FT-IR spectrum of nanostructured Na2PdP2O7

The TGA/DTG analysis of the solid-state mixture of the starting reagents (NaH2PO4∙2H2O and PdCl2) are presented in Fig. 2. According to TGA curve, the mixture of the starting reagents exhibited four consecutive weight losses. The first weight loss observed below 86 °C can be attributed to the removal of the adsorbed water on the surface of the sample. The second weight loss observed at 215 °C, corresponds to the loss of the two molecules of crystal water in NaH2PO4·2H2O (Eq. 1). The third weight loss occurred at the temperature of 286 °C can be assigned to the melting process and the dehydration of NaH2PO4 as shown in Eq. 2. It is well known that NaH2PO4 dehydrate to acid pyrophosphate at a temperature higher than its melting points [45]. The last weight loss observed at 590 and 616 °C, which may be related to the reaction of melted alkali metal phosphates with palladium chloride according to Eq. 3.

Fig. 2

TGA and DTG curves of the mixture of NaH2PO4∙2H2O and PdCl2

The X-Ray diffraction (XRD) pattern of the as-prepared material is shown in Fig. 3. The XRD pattern of the prepared material indicated that all the diffraction peaks are in good agreement with those of pure Na2PdP2O7 according to the JCPDS file No 10-6543 (Fig. 3a). No typical peaks of impurities were observed in the XRD spectrum, indicating single crystal structure of the as-prepared Na2PdP2O7 catalyst. Moreover, it was observed that the Na2PdP2O7 material exhibited narrow and high peaks suggesting that the as-prepared Na2PdP2O7 is very small in size and has excellent crystallinity. The average crystallite size of the as-prepared Na2PdP2O7 material estimated according to the Scherrer equation is about 7.9 nm.

Fig. 3

XRD diffraction patterns of Na2PdP2O7 standard (a) and product (b)

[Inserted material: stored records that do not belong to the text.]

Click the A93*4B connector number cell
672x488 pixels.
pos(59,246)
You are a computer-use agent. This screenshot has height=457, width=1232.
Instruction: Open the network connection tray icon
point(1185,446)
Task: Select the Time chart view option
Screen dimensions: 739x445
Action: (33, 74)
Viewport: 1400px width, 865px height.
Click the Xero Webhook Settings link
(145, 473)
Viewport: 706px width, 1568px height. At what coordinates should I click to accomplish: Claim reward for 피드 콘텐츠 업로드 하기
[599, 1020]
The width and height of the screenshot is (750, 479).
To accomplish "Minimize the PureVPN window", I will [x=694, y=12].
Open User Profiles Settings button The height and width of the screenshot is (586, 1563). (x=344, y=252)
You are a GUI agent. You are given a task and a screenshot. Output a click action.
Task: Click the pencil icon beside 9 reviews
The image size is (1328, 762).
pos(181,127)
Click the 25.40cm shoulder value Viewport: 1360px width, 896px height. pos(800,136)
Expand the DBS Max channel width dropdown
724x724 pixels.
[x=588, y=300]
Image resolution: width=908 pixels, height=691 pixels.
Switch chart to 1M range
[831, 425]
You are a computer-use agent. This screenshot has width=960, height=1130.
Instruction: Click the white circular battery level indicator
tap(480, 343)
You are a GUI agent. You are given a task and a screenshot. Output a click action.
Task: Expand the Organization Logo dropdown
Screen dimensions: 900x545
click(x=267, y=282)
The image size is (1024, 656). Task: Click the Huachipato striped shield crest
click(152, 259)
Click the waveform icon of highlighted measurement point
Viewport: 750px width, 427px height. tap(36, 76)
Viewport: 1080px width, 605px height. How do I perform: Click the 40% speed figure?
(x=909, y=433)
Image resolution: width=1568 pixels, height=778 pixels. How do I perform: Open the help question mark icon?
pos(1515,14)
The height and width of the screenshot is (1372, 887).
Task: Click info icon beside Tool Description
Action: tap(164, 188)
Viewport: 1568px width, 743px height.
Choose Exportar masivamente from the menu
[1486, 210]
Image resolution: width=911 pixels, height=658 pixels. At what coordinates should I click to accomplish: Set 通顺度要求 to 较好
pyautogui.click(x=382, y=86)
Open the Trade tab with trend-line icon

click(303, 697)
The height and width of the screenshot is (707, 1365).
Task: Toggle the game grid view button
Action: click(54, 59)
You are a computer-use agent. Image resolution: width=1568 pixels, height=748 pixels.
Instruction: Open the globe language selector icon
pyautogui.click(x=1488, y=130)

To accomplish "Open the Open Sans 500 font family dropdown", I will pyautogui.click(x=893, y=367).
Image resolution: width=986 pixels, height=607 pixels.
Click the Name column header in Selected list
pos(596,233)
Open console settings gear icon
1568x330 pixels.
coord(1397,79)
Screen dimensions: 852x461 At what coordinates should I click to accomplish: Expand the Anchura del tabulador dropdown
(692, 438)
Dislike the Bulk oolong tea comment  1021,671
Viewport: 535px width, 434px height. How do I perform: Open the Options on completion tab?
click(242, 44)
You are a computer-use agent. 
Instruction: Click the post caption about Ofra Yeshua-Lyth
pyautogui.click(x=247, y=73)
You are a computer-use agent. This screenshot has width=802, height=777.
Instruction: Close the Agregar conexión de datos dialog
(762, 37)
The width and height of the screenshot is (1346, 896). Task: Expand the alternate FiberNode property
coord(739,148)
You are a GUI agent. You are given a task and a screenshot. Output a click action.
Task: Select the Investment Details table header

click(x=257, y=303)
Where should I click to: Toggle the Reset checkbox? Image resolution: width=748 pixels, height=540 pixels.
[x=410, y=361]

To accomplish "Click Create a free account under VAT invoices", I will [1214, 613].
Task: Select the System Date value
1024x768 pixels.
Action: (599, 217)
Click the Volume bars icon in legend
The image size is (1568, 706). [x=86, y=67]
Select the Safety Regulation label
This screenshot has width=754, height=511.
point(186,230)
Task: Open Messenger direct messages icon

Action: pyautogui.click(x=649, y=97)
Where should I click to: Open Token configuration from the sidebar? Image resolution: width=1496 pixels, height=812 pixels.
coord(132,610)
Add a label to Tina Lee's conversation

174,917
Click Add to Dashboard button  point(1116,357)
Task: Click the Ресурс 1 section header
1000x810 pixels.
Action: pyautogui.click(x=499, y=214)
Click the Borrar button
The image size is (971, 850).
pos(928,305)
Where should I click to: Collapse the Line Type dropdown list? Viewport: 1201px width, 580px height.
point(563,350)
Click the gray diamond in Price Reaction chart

In order to support the aforementioned interpretation 31PMAS-NMR studies were also investigated. As shown in Fig. 4 , at a rotation frequency of 6 kHz, the isotropic signal was accompanied with other peaks attributed to the rotation bands on the magic angle spinning spectra of the 31P. These bands became more separated when performing measurement at higher rotation frequency (12 kHz). Furthermore, the presence of one single crystallographic site of phosphorus at a chemical shift of δ = 20.11 ppm, proves the existence of only one type of phosphorus site in the Na2PdP2O7 material (Fig. 4b).

Fig. 4

Solid-state 31P-MAS NMR spectra of Na2PdP2O7 for frequencies of 6 and 12 kHz (a) asterisks indicate the rotation bands. Zoom on the isotropic signal (b)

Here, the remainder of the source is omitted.